This is the result of a really big market and never-ending hyper-competition. It means there is always frantic innovating just to stay in the game. It’s a space I generally avoid because of the degree of competition. Although I do love it as a consumer. And there are good digital strategy lessons. 

Within this space, coffee retail has historically been somewhat sleepy. There has been some innovation – but not that much. And Starbucks was the main player (in China) for a long, long time. And they were surprisingly unbloodied. It was actually really weird. I used to ask all the time “why doesn’t Starbucks have a competitor in China? Why have they had it it so easy?”

The somewhat came to an end up with the rise of Luckin Coffee in 2017. They were the first major challenger. They ended up crashing and having fraud issues, but things in coffee retail have been more vibrant and interesting since.

Looking back, there are two companies in retail coffee that have gotten my attention for their level of innovation. This is where the lessons for the rest of the world are.

Luckin Coffee is Innovating Faster in Retail Tech

When you talk about digitizing F&B retail, a lot of the attention goes to fast food outlets like McDonalds and KFC. You can find lots of CNBC and Bloomberg shows about this. Given the high labor costs of the West, there is a lot of AI and robotics focus in this area.

But it’s happening faster in China. The China operations of KFC (Yum China) have been seriously focused on digital experience and delivery for +5 years. They have been making big investments. They have been integrating into digital ecosystems like WeChat. There is certainly focus on reducing labor costs like in the West. But there is also a lot of focusing on improving the customer experience. 

However…

It turns out quick service restaurants (like KFC) actually pretty complicated menus and operations. The supply chains are also pretty complicated.

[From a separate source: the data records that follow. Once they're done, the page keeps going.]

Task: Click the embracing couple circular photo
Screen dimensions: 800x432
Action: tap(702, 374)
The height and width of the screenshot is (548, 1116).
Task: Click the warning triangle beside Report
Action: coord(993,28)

It turns out retail coffee is ground zero for AI + automation in F&B retail. It turns out AI plus robotics is just really good at making drinks. And getting rid of baristas in a small operation can really change the unit economics. It also makes the business model much more scalable.

Retail coffee outlets are nice simple operations for digitization and new retail. They are the lowest hanging fruit for digitizing and automating F&B retail.

In China / Asia, we are currently seeing tons of small and increasingly automated coffee outlets popping up everywhere. They aren’t vending machines (hello Japan). But they also aren’t really full retail outlets either. They are these strange operating models that are somewhere in between. Part retail outlet. Part vending machine. Part mobile app.

And a resurfaced Luckin Coffee is probably the best company to watch in this space. Post bankruptcy and management replacement, they have emerged and grown rapidly in China. They are opening about 15 outlets per day. And have now reached 10,000 outlets in China (which makes them bigger than Starbucks). These stores are about 70% self-operated and 30% via partnership.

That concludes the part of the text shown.